With medical bills as the number once source of personal bankruptcy, teaching hospitals are encouraging students to consider health costs, the Chicago Tribune reported.

Some, including the University of Chicago's Pritzker School of Medicine, want to take it a step further and add "do no financial harm" to the Hippocratic oath.Vineet Arora, an assistant dean and associate professor of medicine, is developing training videos to make medical students more aware of how the costs of their decisions will affect patients.

"We are totally insulated from price, what medical care actually costs the patient," Andrew Levy, a recent med school graduate who is working with Arora, told the Tribune. "I can't tell when a test I order becomes a bill or if and when my patient gets charged by it, and that's absurd."

Medicals schools already have started incorporating cost control into future doctors' curriculum, according to first-year Harvard Medical School student Ilana Yurkiewicz.
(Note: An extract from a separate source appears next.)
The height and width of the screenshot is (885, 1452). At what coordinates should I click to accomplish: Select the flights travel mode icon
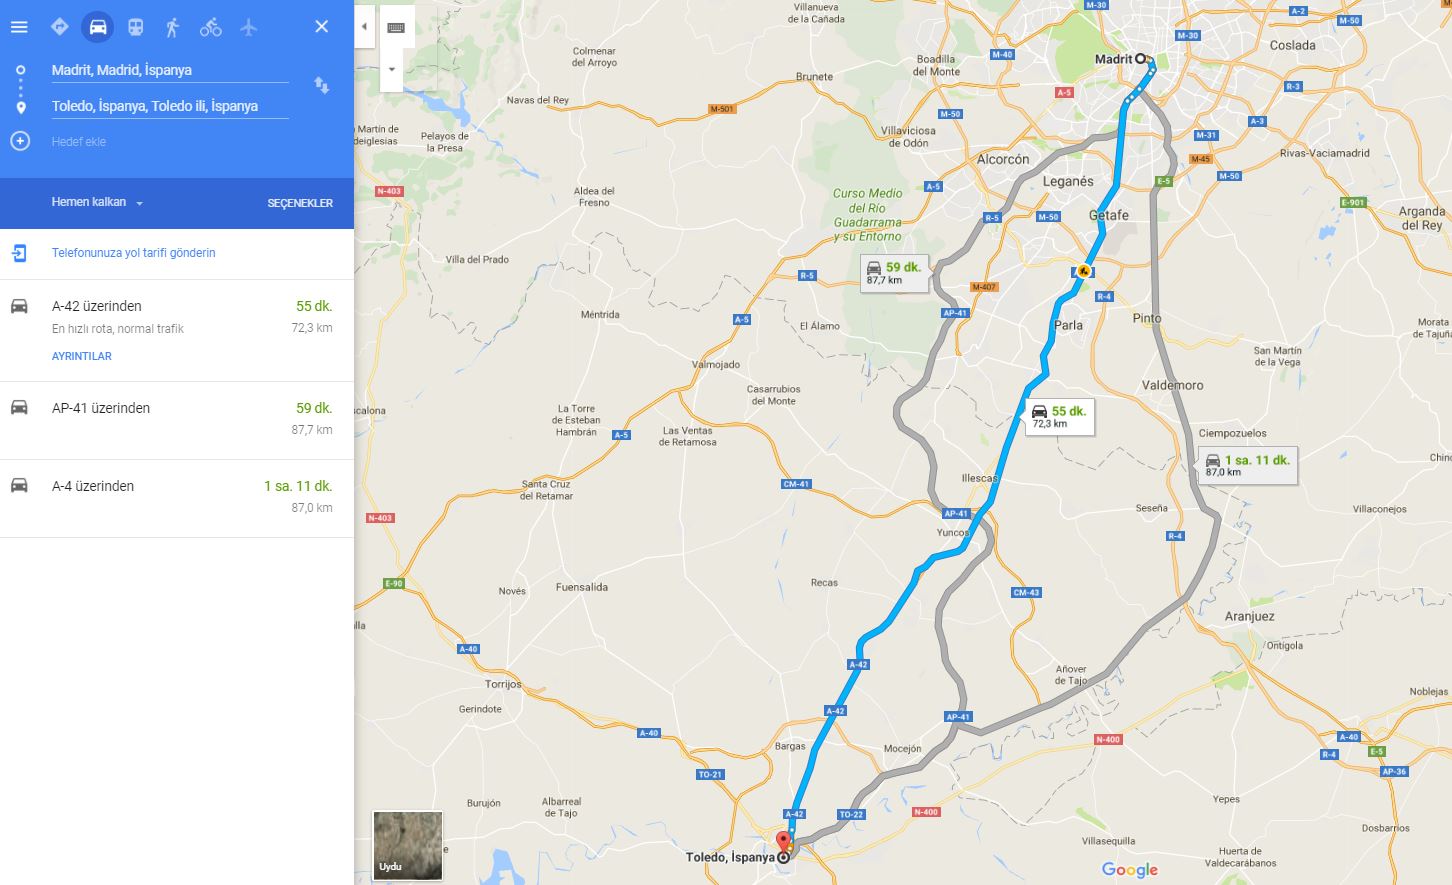[x=248, y=27]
But in her Scientific American blog post, she acknowledged that it may be more difficult to include cost in decision-making when face-to-face with patients than during hypothetical scenarios in a classroom.
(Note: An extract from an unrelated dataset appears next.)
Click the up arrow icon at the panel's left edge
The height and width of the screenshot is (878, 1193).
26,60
Moreover, cost considerations can become a slippery slope between reducing unnecessary medical costs and rationing care. So healthcare educators emphasize teaching medical students to look for alternatives that their patients can afford, the Tribune noted.
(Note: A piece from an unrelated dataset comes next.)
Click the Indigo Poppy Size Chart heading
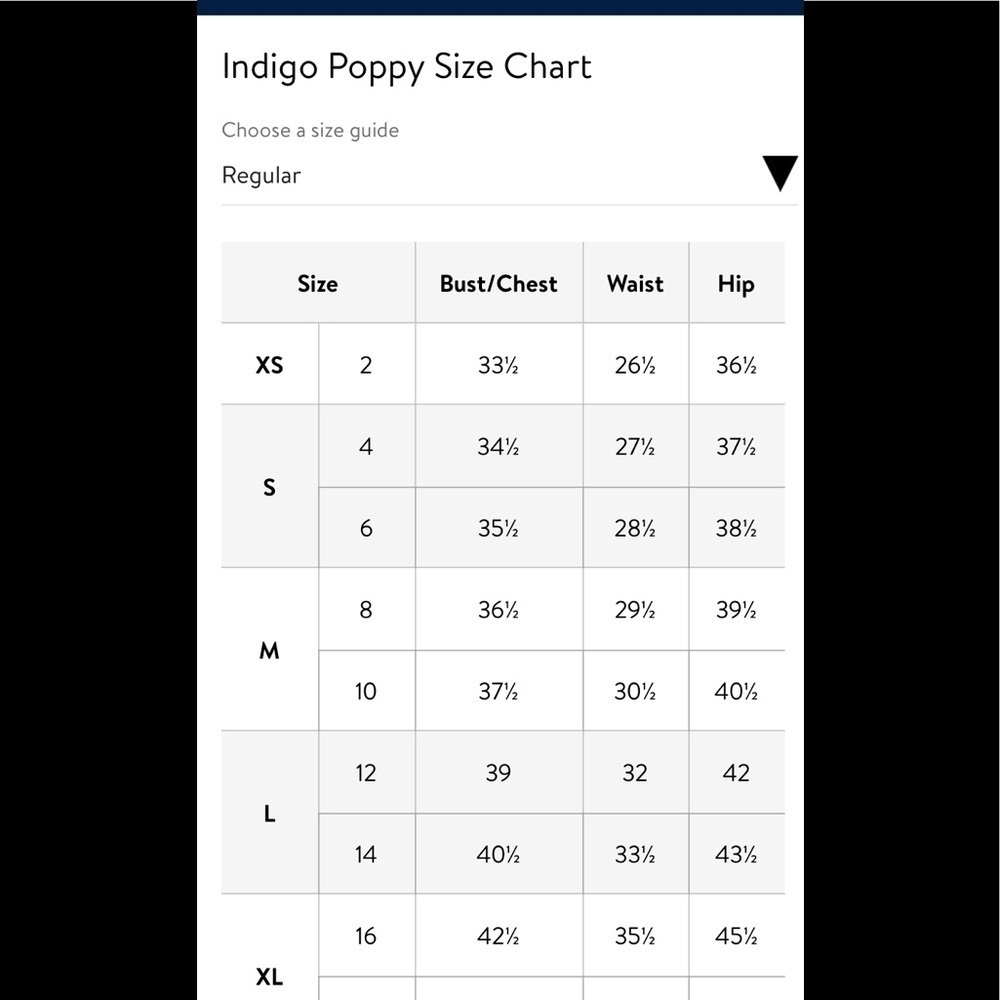 point(407,67)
However, it's not only prospective doctors that can benefit from cost awareness. Reminding practicing physicians how much money blood tests cost could cut unnecessary medical spending, according to a study published last year the journal Archives of Surgery.

Friday, August 24, 2012

Employer Wellness Programs - A Good Thing!!


Saw this post written by the editorial staff at EBN, Employee Benefit News and wanted to share it with you, especially if you are an employer offering group health insurance for employees.  Even small businesses can provide some sort of "wellness" program for their employees and it appears to be a "good thing!"  Read on ....

"The Principal Financial Group, in its annual ranking of the 10 best American companies for employee financial security, has seen a marked increase in wellness initiatives. An independent panel of judges selected firms they saw as leaders in worker long-term fiscal stability, and the winners ranged from a Maryland nonprofit to a pair of Arizona credit unions. What all 10 had in common was employee wellness programs.

“When the program began 11 years ago, we saw some companies attempting wellness,” says David Wray, president of the Plan Sponsor Council of America and one of the seven judges, “but today all winners offer wellness programs in some meaningful way.”

Apart from any direct medical benefits, companies reaped rewards for their efforts in a variety of ways. For example, with comprehensive engagement and communications that include wellness programs, Principal’s top 10 saw an average voluntary turnover rate of 9.8%, compared to a national average of 24%. And those of sound body also had sound portfolios.

“Healthier employees spend less on medical care, leaving to more to save,” says Luke Vandermillen, Principal vice president. “Beyond physical health, these companies offer a number of ways to impact the long-term financial health of their employees through income protection and retirement programs with generous employer matches and contributions.”

The Principal program honors growing companies, or those with between five and 1,000 employees. This year’s winners were:


  • American National Bank of Texas, Terrell, Texas
  • Arizona State Credit Union, Phoenix, Ariz.
  • Cypress Creek Emergency Medical Services,  Spring, Texas
  • Dunmore Corporation, Bristol, Pa. (manufacturing)
  • Flow Science, Inc., Santa Fe, N.M.; (software development)
  • M3 Insurance, Madison, Wis.
  • nLogic, LLC, Huntsville, Ala. (information technology/software)
  • The United States Pharmacopeial Convention, Rockville, Md. (nonprofit )
  • Vantage West Credit Union, Tucson, Ariz.